Everyday Exercise For The Energetic or Not-So-Energetic
So far in this blog series, we have put most of our attention on food, nutrition and attitude towards food. In part because that’s what most people think of when they think “diet”. How much should I eat? What should I eat? When should I eat? We think if we just attack that one thing the weight will come off. To some extent that is true. With a sufficient calorie deficit, anyone can lose weight. The challenge changes with our goal of healthy weight loss. To have a healthy weight loss, we need to be very thoughtful about maintaining muscle mass. What’s the point of losing weight if we’re too tired to enjoy our thinner selves?
If we reflect back to the AI generated definition of weight loss plan (see the I Need a Plan blog of 2/13/26 please) there are multiple components to healthy weight loss and only one of those is food. Also in that definition was “incorporating strength training to build fat-burning muscle”. To me the challenge with strength training is that the possibility of injury when done incorrectly is quite high. Back, shoulder, knee, hip and other joint injuries are sadly common when strength training is not done with correct form. My daughter, who is a physical therapist with an OCS (Orthopedic Clinic Specialist), has seen countless unnecessary injuries that came when someone had good intentions but bad advice or bad execution. I want anyone who reads this blog to be able to implement some of the ideas without fear of injury.
Today, let’s focus on an exercise that each of us does every day without really thinking about it … walking. Now walking doesn’t fit within the traditional definition of “strength training” (there are no weight or resistance bands involved) but I think for our purposes, it’s a healthier option.
Let’s explore the components of a healthy walk. Those include: (1) the right shoes; (2) warm up, stretch, walk, cool down, stretch; (3) hydrate before, during and after; and (4) find the “right” environment.
The importance of having the right shoes simply can’t be overemphasized. The right shoe is different for everyone so I’m going to ask an outside expert to write an article for us to focus only on finding that right shoe. As a preview, here are the components you should look for in your walking shoe: (1) roomy toe box to give your toes plenty of room to move and flex without rubbing – you may need to buy a ½ size up to get the room you need, especially if some of your walking is on steep grades; (2) strong middle cushioning to provide support while maintaining stability; (3) proper fit – go to a store with trained fitters if you can; (4) flexibility at the toe, not in the middle of the shoe; (5) sturdy heel collar and support; and (6) a low heel drop to encourage a natural heel to toe gait. There’s a lot more on this topic, so please watch for that future blog.

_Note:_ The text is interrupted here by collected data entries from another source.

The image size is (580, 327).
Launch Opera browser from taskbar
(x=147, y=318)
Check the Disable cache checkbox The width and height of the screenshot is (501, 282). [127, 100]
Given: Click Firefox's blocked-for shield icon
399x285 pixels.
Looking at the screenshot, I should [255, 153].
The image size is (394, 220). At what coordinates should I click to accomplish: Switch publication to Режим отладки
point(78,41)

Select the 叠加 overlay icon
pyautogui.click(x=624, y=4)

The second component is to plan your walk to include a warmup and cool down with stretches at the beginning and end of the walk. No matter how long you walk, be sure to stretch before and after. In a separate blog (soon to come!) I’ll include a more complete description, but for now be sure to focus on (1) ankle and foot stretch; (2) calf stretch; (3) back of the leg stretch; (4) gentle upper torso twists; and (5) shoulder and arm flexibility.

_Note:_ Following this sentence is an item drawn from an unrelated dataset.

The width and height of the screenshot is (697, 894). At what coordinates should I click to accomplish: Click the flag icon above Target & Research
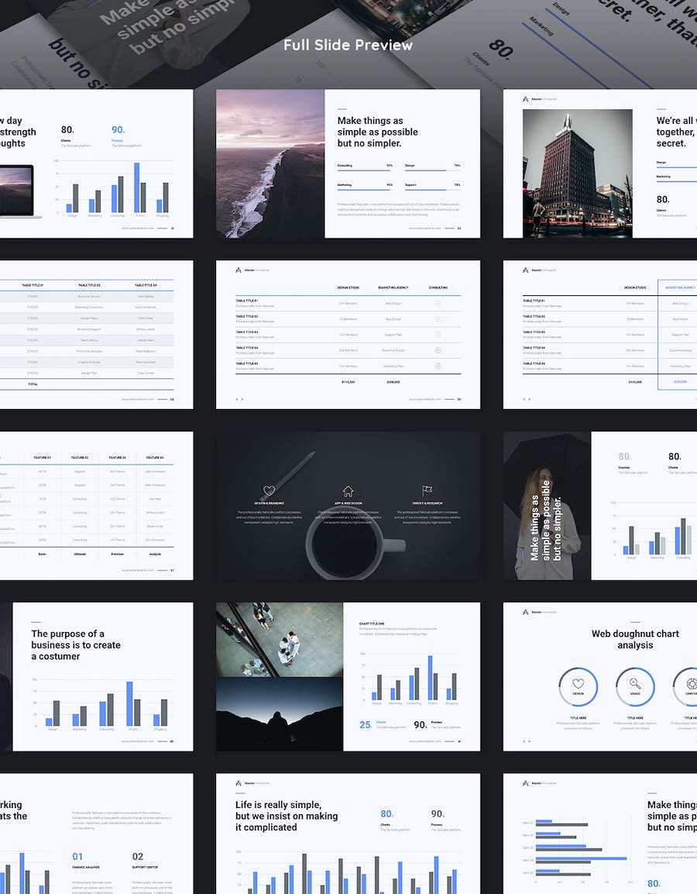pos(427,490)
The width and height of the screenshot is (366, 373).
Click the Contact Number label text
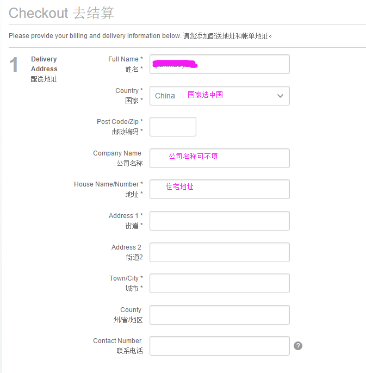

Third component is hydration. Consume a minimum of 4 to 8 ounces of water (without or without electrolytes depending on your needs that day) BEFORE you start your walk. Consume as needed during the walk. If you’re walking for an hour in hot weather in the sun, you’ll need to carry water with electrolytes for consumption during the walk. Don’t wait until you’re thirsty. Take regular sips during the entire walk to maintain that healthy hydration level. And, once you’ve cooled down and stretched, drink another 6 to 8 ounces to top off as needed.
What do I mean by the “right” environment”? For some it might be walking city streets but doing it with a friend for support and accountability. For some it might mean finding a park or nature trail where we can get away from the city’s noise and tune in with a more natural environment. For some of us, it’s important to have music or a podcast in our ear buds to keep us entertained or distracted or moving at the right pace. When I was jogging on a regular basis during my training for earning my black belt, I had a play list that included a variety of songs from different genres. With my son’s encouragement it included music from the video game, Halo. If you’ve never heard it, check it out as some of those pieces really get you moving! For the last part of my “runs” I’d switch to a piece of soothing classical music. Being out on the streets and trails for 2 hours or so at a time, I needed that music to keep going. Find what works for you and stick with it!

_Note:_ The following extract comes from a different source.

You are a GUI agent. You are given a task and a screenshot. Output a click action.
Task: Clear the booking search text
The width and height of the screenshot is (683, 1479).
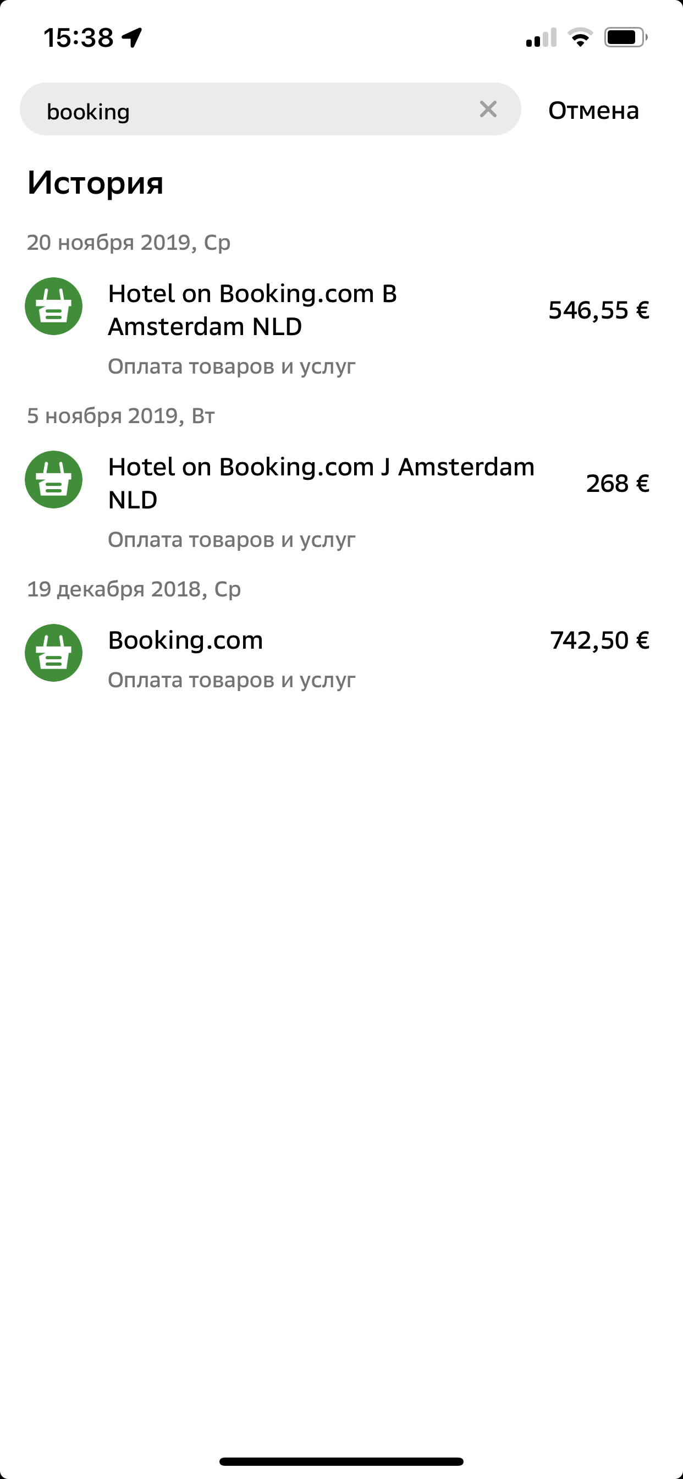pyautogui.click(x=488, y=109)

With my left knee still a problem due to slight swelling and soreness, I’ve been told to limit my walking to twenty minutes sessions on relatively flat ground. No steep upgrades or downgrades until I can walk without discomfort. This is to avoid further injuring that important joint. To be honest, it is really frustrating because it’s difficult to get my heart rate up by walking on flat ground for only 20 minutes. I’m struggling with being patient on this part of my journey. However, I’ve learned that when I ignore the expert advice I’ve received, it doesn’t go well so patience and persistence are keys to my own personal success.
So, regardless of whether you walk for miles per hour or if you’re keeping it low and slow, do it every day and feel good about wherever you are on your own journey to less.